Technoeconomic optimisation of a residential energy system consisting of a PV-attached battery and heat pump

Abstract

This thesis assesses the technical and economic feasibility of an energy system renovation strategy for a typical 1970s multi-apartment building in Treviso (Italy) in order to increase its energy efficiency and reduce CO2 emissions. The strategy is as follows: by adding a heat pump and a battery to a solar PV system (rooftop and facade), the self-consumption of generated electricity is increased, resulting in a lower electricity bill and CO2 emissions. The goal of this thesis is to (1) to assess the self-consumption increase and (2) to determine the economic feasibility and optimum sizing of its components, particularly the battery.
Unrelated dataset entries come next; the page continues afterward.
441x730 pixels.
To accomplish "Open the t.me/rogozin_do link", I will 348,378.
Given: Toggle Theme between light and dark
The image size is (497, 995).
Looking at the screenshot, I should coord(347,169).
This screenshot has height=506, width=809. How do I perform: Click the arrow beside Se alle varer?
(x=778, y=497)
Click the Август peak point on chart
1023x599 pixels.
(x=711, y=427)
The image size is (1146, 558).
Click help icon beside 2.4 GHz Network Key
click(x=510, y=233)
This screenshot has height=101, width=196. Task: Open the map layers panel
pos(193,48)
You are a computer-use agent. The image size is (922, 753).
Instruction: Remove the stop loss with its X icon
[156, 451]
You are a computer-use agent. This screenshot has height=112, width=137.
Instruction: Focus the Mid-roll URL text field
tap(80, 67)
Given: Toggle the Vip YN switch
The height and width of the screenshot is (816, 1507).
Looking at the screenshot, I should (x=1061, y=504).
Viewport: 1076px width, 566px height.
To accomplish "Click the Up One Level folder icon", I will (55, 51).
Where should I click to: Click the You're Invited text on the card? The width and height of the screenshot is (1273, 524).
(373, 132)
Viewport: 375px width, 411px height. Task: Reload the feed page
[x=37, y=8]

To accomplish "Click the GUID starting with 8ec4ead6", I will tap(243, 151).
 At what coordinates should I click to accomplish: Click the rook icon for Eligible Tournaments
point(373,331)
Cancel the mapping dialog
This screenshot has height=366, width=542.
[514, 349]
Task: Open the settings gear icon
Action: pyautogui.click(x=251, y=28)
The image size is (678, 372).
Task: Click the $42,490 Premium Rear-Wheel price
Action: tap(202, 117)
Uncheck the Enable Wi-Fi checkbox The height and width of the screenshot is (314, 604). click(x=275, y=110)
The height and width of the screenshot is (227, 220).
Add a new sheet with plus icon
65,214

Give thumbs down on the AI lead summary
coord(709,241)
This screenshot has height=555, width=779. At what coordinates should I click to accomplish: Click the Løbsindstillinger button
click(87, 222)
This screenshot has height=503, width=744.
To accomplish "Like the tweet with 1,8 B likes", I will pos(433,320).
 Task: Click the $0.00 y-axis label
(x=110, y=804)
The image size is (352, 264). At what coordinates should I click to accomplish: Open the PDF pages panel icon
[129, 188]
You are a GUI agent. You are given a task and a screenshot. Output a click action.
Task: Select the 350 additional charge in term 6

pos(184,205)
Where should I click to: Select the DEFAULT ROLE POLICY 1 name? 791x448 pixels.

This was done by creating a DesignBuilder 3D building model to simulate the thermal performance of the building and by creating a MATLAB model to simulate the energy system. For PV generation with an PV-to-floor area ratio of 0.33, default self-consumption turned out to be 62%. Adding a heat pump increases the self-consumption significantly, to 87%. Further adding a 0.17kWh/m2f loor Li-ion battery increased the self consumption to 92%. All in all, the installation of a PV-attached battery and heat pump system is economically feasible and significantly increases the self-consumption of PV-generated electricity. The heat pump is most economically viable, then solar PV, while the battery barely breaks even. As battery prices dwindle, the business case for batteries is likely to gain traction in the future. By 2025, a PV-attached battery and heat pump systems have the potential to reduce EU carbon emissions significantly.